In tema di danno non patrimoniale da perdita del rapporto parentale, se la liquidazione avviene in base ad un criterio che prevede un importo variabile tra un minimo ed un massimo, è consentito al giudice di merito liquidare un risarcimento inferiore al minimo solo in presenza di circostanze eccezionali e peculiari al caso di specie, tra le quali non si annoverano né l’età della vittima, né quella del superstite, né l’assenza di convivenza tra l’una e l’altro, trattandosi di circostanze che possono solo giustificare la quantificazione del risarcimento entro la fascia di oscillazione della tabella (Cass. 26440/2022).
Pertanto, in tema di liquidazione equitativa del danno non patrimoniale, al fine di garantire non solo un’adeguata valutazione delle circostanze del caso concreto, ma anche l’uniformità di giudizio in casi analoghi, il danno da perdita del rapporto parentale deve essere liquidato seguendo una tabella basata sul “sistema a punti”, che preveda, oltre all’adozione del criterio a punto, l’estrazione del valore medio del punto dai precedenti, la modularità e l’elencazione delle circostanze di fatto rilevanti, tra le quali, indefettibilmente, l’età della vittima, l’età del superstite, il grado di parentela e la convivenza, nonché l’indicazione dei relativi punteggi, con la possibilità di applicare sull’importo finale dei correttivi in ragione della particolarità della situazione, salvo che l’eccezionalità del caso non imponga, fornendone adeguata motivazione, una liquidazione del danno senza fare ricorso a tale tabella.
La Corte di rinvio dovrà applicare i predetti principi sia per la valutazione del danno parentale sia per la liquidazione del danno morale con riferimento ai nuovi valori tabellari previsti dalla tabella milanese del 9.6.2022, quale parametro risarcitorio già applicato nei precedenti gradi di giudizio.
==========
• _AZIONE RICHIESTA A_
Duplica senza alcuna modifica le righe dell'elenco, partendo dalla riga che contiene "This screenshot has width=1920, height=925." e proseguendo fino alla riga che contiene "(362, 600).", entrambe comprese. Nella risposta non riportare le immagini.
Il testo e l'elenco vanno considerati come materiali distinti.

• _VOCI ELENCATE_
==========
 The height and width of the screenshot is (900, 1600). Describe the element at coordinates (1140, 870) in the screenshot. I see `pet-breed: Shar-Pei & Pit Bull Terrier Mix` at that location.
==========
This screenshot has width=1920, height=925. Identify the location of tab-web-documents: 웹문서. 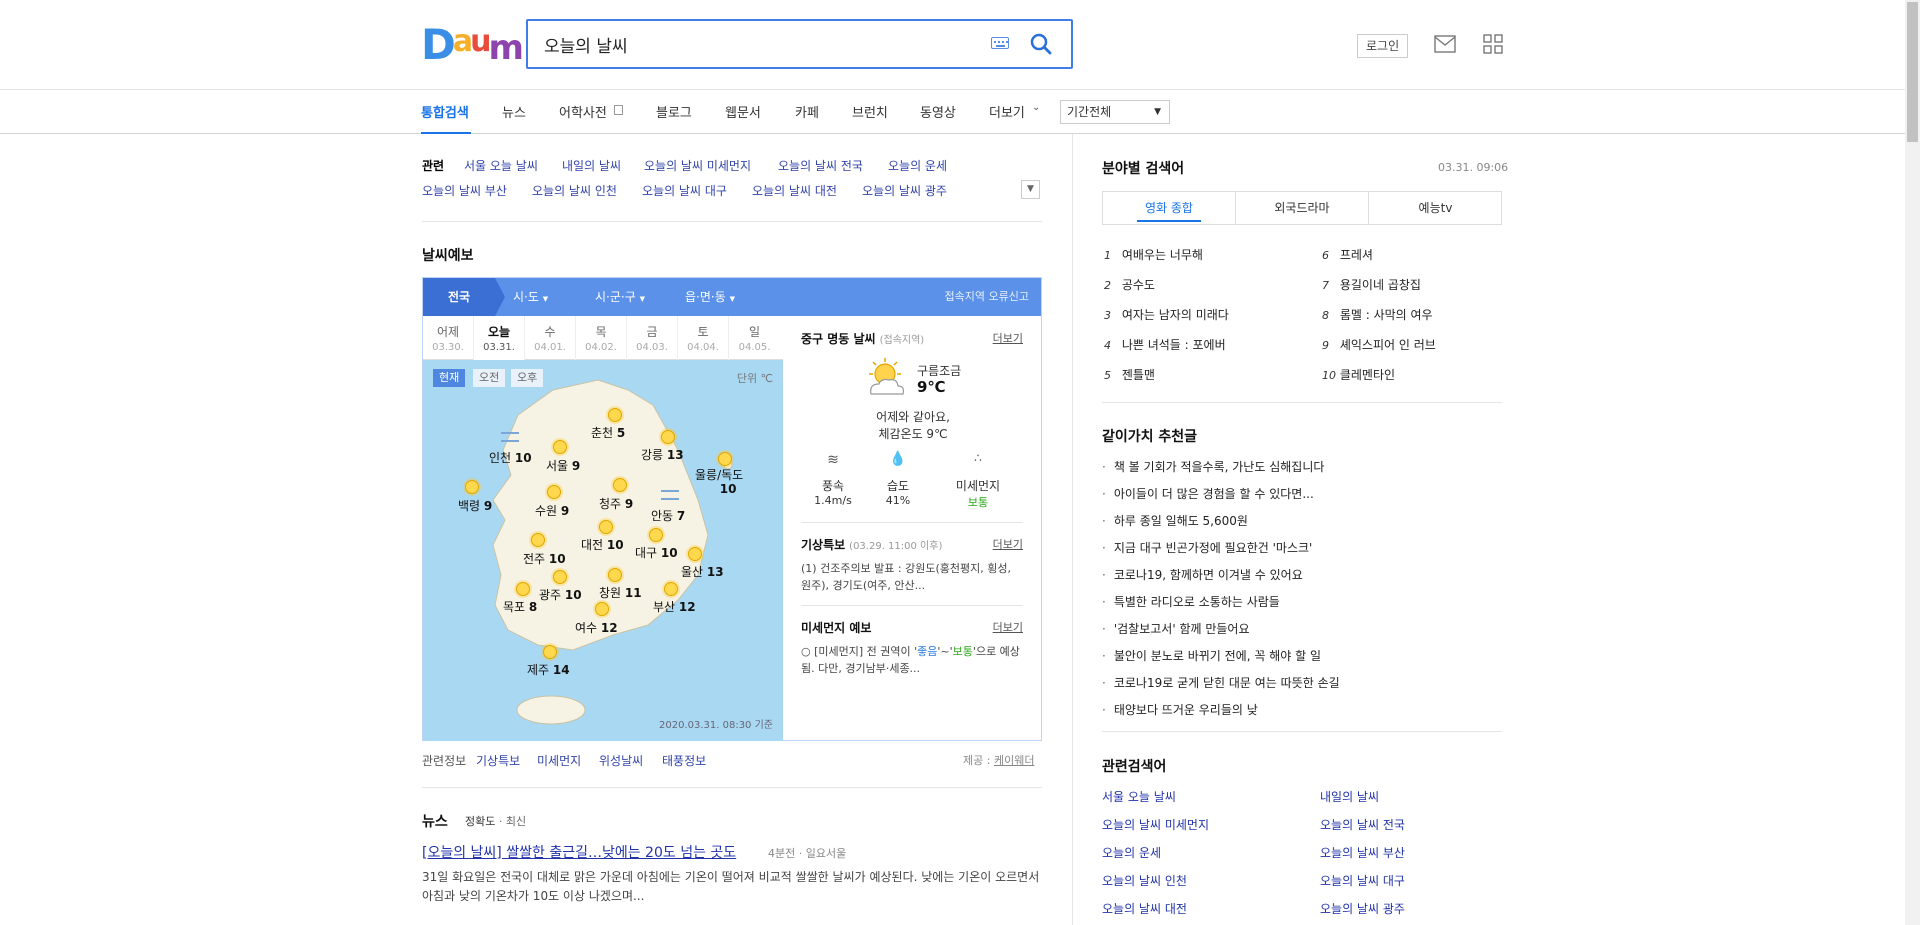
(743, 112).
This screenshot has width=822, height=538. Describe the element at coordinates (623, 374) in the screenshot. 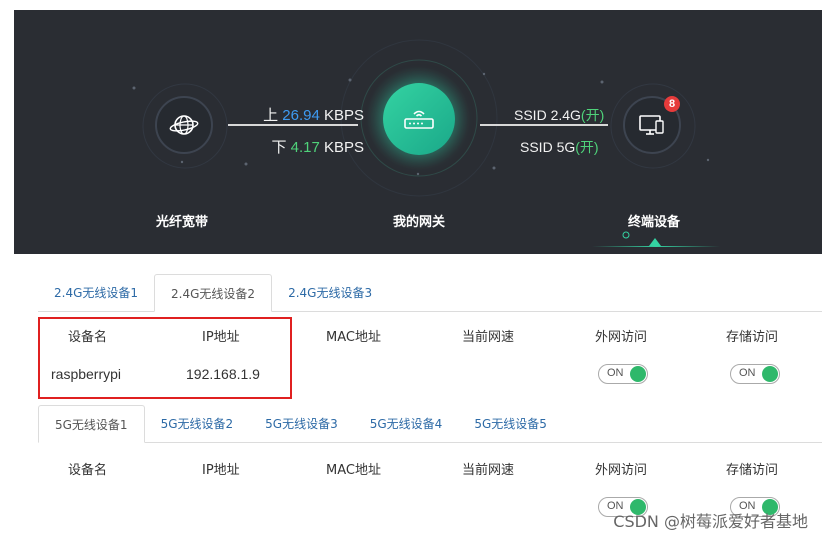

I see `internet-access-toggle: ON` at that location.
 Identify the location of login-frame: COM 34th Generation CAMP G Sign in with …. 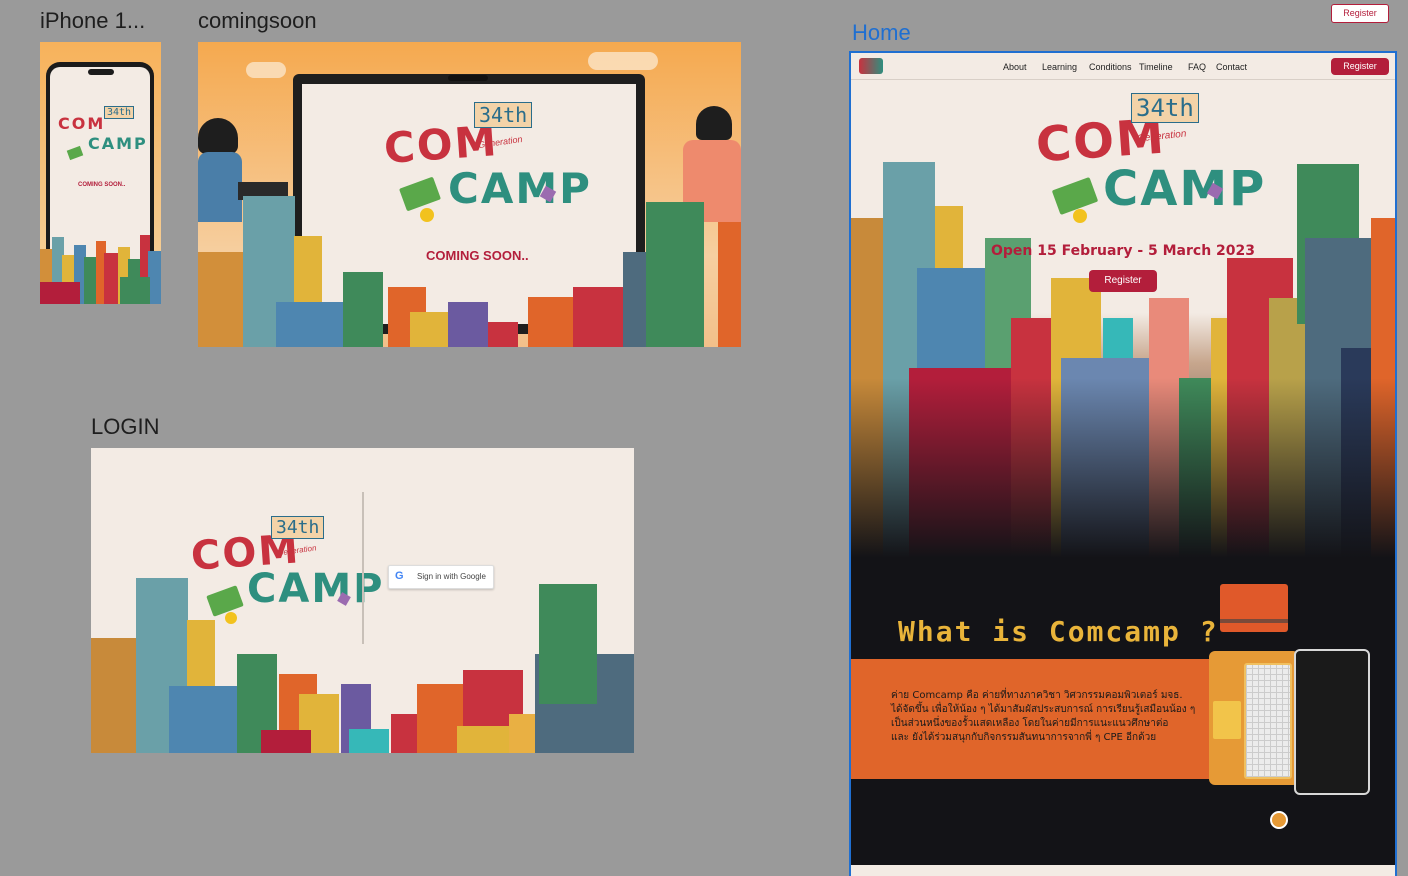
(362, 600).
==========
• _AZIONE RICHIESTA B_
Per favore, trascrivi parola per parola il brano del testo sul danno da perdita del rapporto parentale, partendo da "In tema di danno" e proseguendo fino a "tabella (Cass. 26440/2022).".

• _RISULTATO DELL'ESERCIZIO A_
This screenshot has width=1920, height=925. Identify the location of tab-web-documents: 웹문서. 
(743, 112).
This screenshot has width=822, height=538. Describe the element at coordinates (623, 374) in the screenshot. 

I see `internet-access-toggle: ON` at that location.
 Identify the location of login-frame: COM 34th Generation CAMP G Sign in with …. 
(362, 600).

• _RISULTATO DELL'ESERCIZIO B_
In tema di danno non patrimoniale da perdita del rapporto parentale, se la liquidazione avviene in base ad un criterio che prevede un importo variabile tra un minimo ed un massimo, è consentito al giudice di merito liquidare un risarcimento inferiore al minimo solo in presenza di circostanze eccezionali e peculiari al caso di specie, tra le quali non si annoverano né l’età della vittima, né quella del superstite, né l’assenza di convivenza tra l’una e l’altro, trattandosi di circostanze che possono solo giustificare la quantificazione del risarcimento entro la fascia di oscillazione della tabella (Cass. 26440/2022).